Introduction
Simpson’s Paradox is the idea that associations that are found between two variables in the sample as a whole, can be very different (or even reversed) when we analyze the data by subgroups.
There are specific mathematical conditions under which Simpson’s Paradox applies. However, thinking through these mathematical conditions may not be helpful to develop intuitions about Simpson’s Paradox.
Looking at a simple visualization may help us to develop some understanding of Simpson’s Paradox.
Visualization
What Do We See?
Even when presented visually, it is difficult to think through Simpson’s Paradox.
What do we see?
- For the sample overall, the regression line slopes downward: more treatment appears to be associated with less of the desirable outcome.

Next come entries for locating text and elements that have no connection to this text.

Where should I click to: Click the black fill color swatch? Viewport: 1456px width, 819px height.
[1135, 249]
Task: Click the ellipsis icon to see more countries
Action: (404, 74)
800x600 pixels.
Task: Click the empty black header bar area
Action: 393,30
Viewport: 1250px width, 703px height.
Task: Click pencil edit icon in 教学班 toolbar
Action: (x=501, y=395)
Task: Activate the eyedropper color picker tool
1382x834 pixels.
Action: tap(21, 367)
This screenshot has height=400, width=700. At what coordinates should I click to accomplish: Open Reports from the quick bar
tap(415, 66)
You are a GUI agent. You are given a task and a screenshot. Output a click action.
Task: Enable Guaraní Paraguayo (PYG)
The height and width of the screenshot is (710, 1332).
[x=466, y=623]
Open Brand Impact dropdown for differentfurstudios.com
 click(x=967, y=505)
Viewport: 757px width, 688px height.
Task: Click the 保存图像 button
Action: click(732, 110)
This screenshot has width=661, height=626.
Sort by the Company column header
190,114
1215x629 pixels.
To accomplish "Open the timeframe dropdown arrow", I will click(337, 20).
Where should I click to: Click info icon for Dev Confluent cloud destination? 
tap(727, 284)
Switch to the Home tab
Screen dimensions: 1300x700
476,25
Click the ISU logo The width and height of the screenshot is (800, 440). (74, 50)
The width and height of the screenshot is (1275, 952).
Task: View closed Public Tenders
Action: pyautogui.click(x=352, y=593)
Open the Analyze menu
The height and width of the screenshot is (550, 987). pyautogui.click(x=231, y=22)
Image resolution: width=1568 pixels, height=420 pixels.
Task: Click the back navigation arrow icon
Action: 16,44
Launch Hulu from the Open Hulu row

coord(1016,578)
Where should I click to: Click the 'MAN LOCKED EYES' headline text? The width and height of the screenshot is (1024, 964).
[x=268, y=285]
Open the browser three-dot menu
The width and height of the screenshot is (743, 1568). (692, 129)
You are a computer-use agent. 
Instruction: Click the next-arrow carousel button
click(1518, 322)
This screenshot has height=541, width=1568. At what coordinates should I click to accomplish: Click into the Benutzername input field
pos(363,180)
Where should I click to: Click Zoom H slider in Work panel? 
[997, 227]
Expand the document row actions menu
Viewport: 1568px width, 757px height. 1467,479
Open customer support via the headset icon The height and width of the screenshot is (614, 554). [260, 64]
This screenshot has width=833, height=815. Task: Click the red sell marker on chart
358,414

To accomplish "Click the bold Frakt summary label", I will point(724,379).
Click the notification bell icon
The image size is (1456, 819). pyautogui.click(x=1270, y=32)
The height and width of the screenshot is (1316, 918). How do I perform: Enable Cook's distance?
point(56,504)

- When we control for group–when we start to think in multivariate terms–the individual group regression lines slope upward: more treatment appears to be associated with more of the desirable outcome.
- Thus, a more complex multivariate analysis gives very different results: graphing outcomes only against treatment or intervention suggests that the treatment or intervention is harmful; graphing outcomes against treatment or intervention, but accounting for group membership, suggests that the treatment is helpful.
- The crucial understanding is points (1)-(3) above, but why might this be? The discrepancy results from the fact that treatment provision is correlated with the outcome. Those with lower levels of the desirable outcome are getting higher levels of the treatment or intervention, a common enough situation if we think about it. This leads to the seeming paradox of finding quite different results depending upon what factors we account for.